15 - 37 Units Dysport®/ Kg BW were divided into two calves giving a total dose of 150 - 300 Units Dysport® per calf. The total dosage was determined from the clinician, taking into account the degree of spasticity according to the modified Ashworth-Scale, the muscle volume, the body weight and the gait analysis.

Results

Clinically there was a reduction of the spasticity noticed on the first examination (4 - 6 weeks) after the injection.

Time distance parameters

Velocity, cadence, stride length and stride duration showed no significant statistical differences. This can be explained from the self selected speed of the patients.

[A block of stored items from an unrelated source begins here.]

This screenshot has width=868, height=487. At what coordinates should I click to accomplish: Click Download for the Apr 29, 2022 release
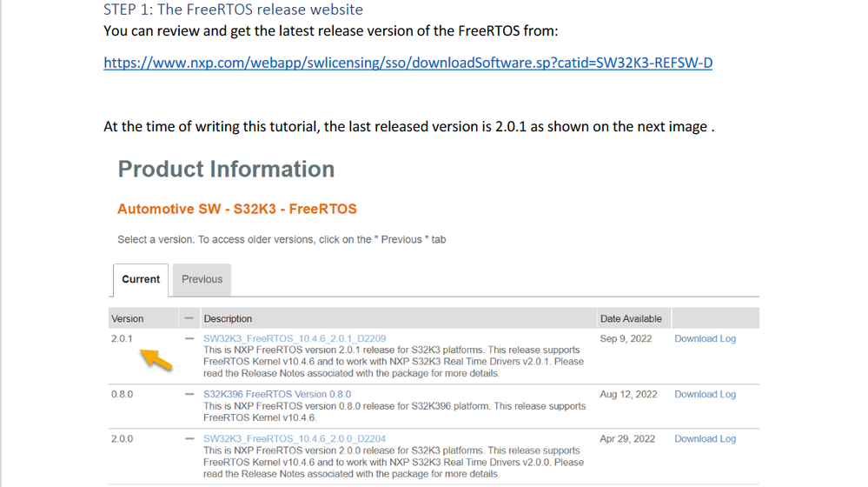pyautogui.click(x=696, y=439)

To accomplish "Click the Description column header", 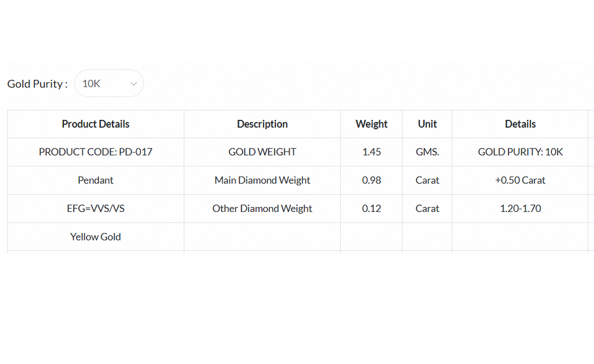I will click(262, 124).
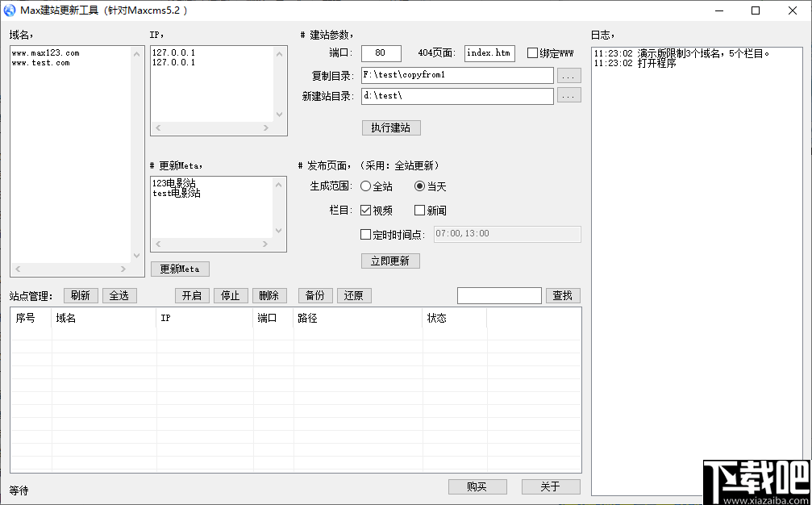Click 立即更新 to update now
The height and width of the screenshot is (505, 812).
tap(390, 261)
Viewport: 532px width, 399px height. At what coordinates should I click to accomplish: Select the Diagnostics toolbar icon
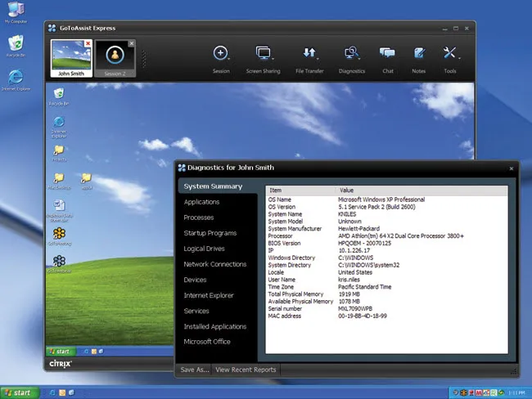coord(351,53)
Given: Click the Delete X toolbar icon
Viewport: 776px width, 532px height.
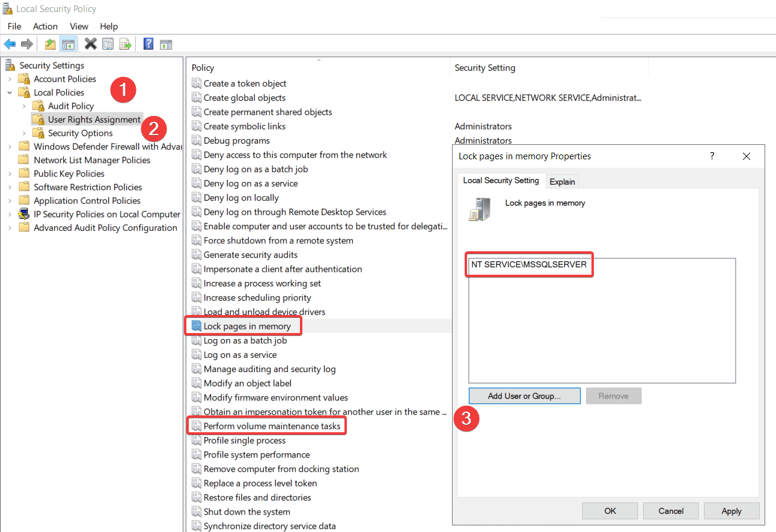Looking at the screenshot, I should tap(91, 44).
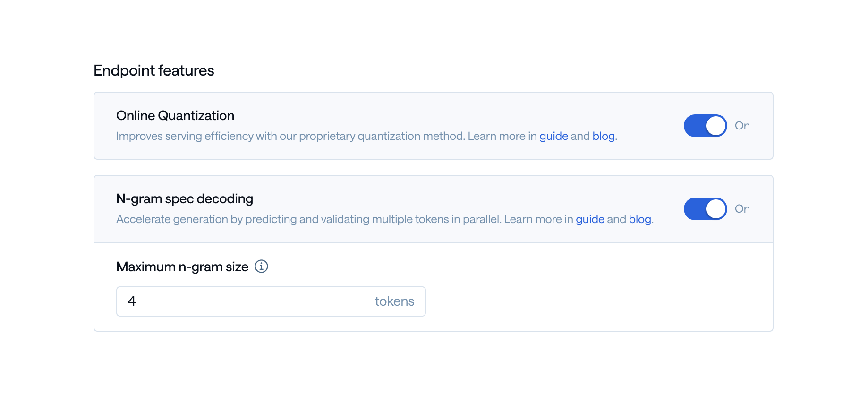Focus the Maximum n-gram size input field

click(271, 301)
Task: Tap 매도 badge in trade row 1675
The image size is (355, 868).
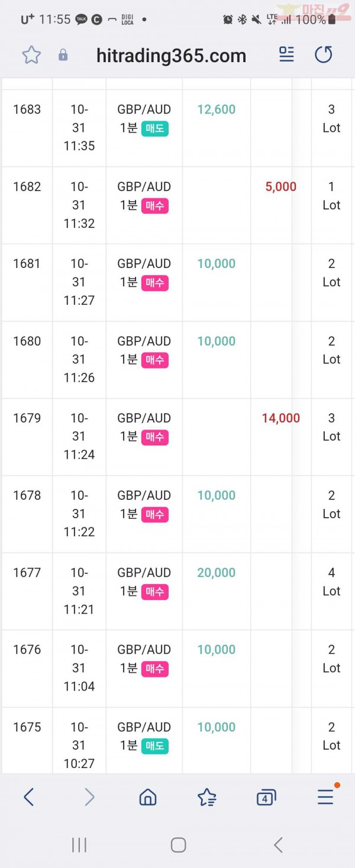Action: tap(155, 746)
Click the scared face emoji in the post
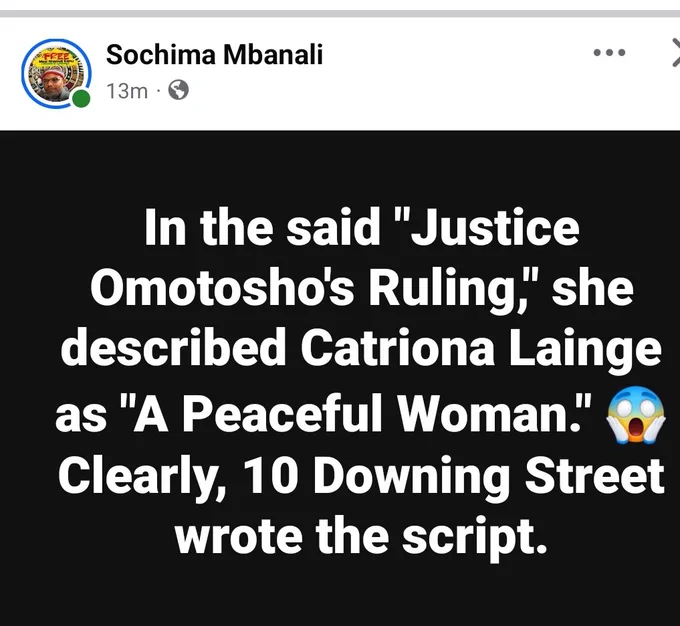Viewport: 680px width, 626px height. pyautogui.click(x=636, y=415)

thumbgraph2.JPG (7914 bytes) The dark line represents the curves pre-injection and the broken line 6 weeks post-injection. The grey area reflects the normal values.

Kinematics

We investigated the following kinematic parameters: ankle angle at initial contact, maximum ankle dorsiflexion during stance and maximum dorsiflexion during swing. All measured parameters showed statistically significant improvement.

Kinetics

We collected kinetic data from only 31 out of 72 patients because of insufficient step length and the use of assistive devices by some patients.

We measured the plantar flexion moment at the end of first double support, the total power (range of power absorption/ generation) during the first third (0 - 30%)of the gait cycle, and peak power at second double support considering them to be the most important parameters.

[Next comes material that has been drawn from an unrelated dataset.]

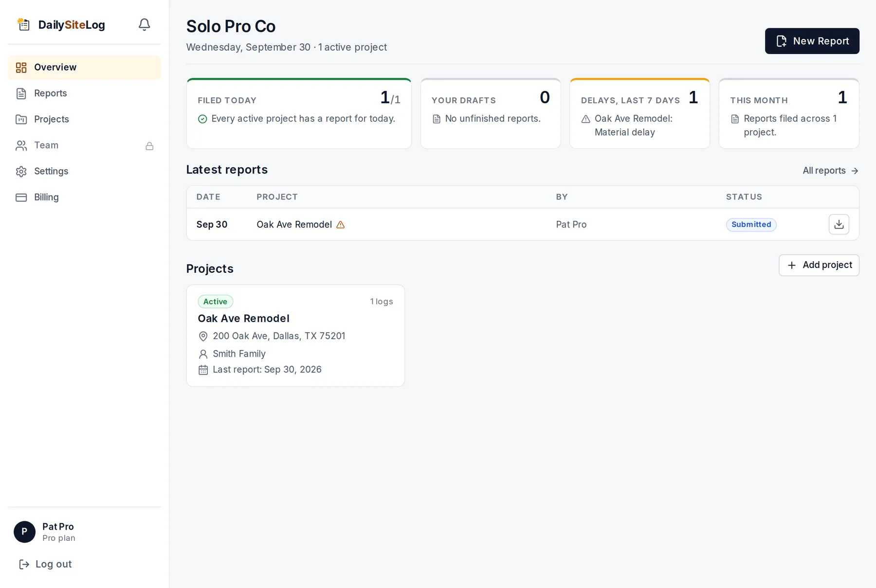Click the warning triangle next to Oak Ave Remodel

(341, 225)
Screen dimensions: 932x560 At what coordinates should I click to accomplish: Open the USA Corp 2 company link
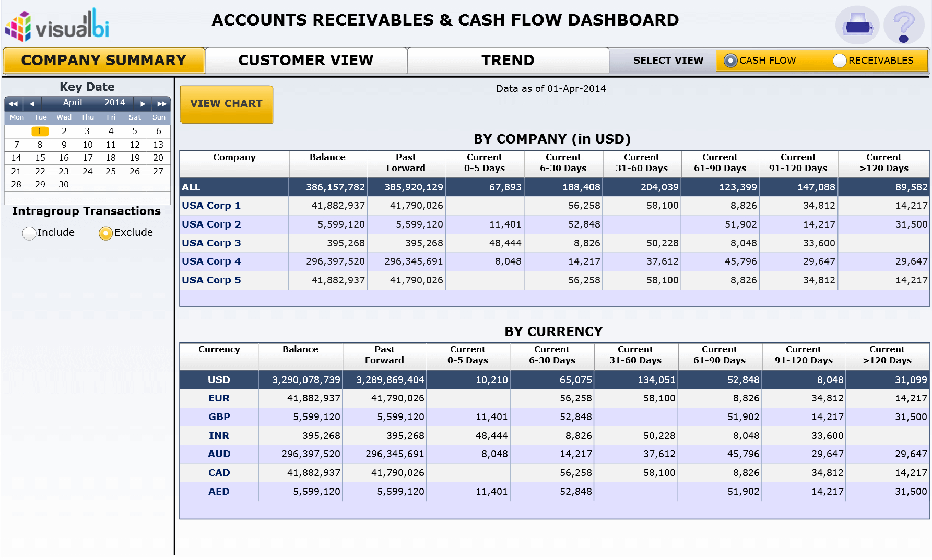click(211, 224)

A statistically significant improvement could be found in peak power at second double support at 6 weeks post injection  (p = 0.0083) and in max. plantar flexion moment, 4.5 - 6 months after injection (p = 0.0339).

In our example a ten year old boy with spastic diplegia and spastic equinus foot was injected in both calves. His left side (which is presented on the diagram above) was injected with 300 Units Dysport® which was divided into 200 Units for gastrocnemius and 100 Units for soleus muscles. In the kinematics study the extreme ankle plantarflexion during the whole gait cycle before the injection, reached the normal values 6 weeks after the injection.

In the kinetics investigation the typical double bump ankle pattern of the ankle moment, as well as the absorption-generation pattern in the power diagrams, was diminished.

Discussion

The aim of this paper is not to discuss the advantages and disadvantages in comparison with other conservative treatments or to examine the side effects and duration of the effect. There are still some issues which have to be examined further, such as repeatability and antibody formation. Nevertheless, the question as to whether surgery can be postponed or even avoided could not be answered until now. Generally the use of Btx-A proved from our experience to be an effective, safe and easily applicable method for temporary treatment of the dynamic spastic equinus foot in children with spastic diplegia. Repeated injections into the calves remain effective as long as there are no fixed contractures. Older children (above 8 years) seem to gain less from this therapy. Btx-A supports the physiotherapy and the better tolerance of night splints.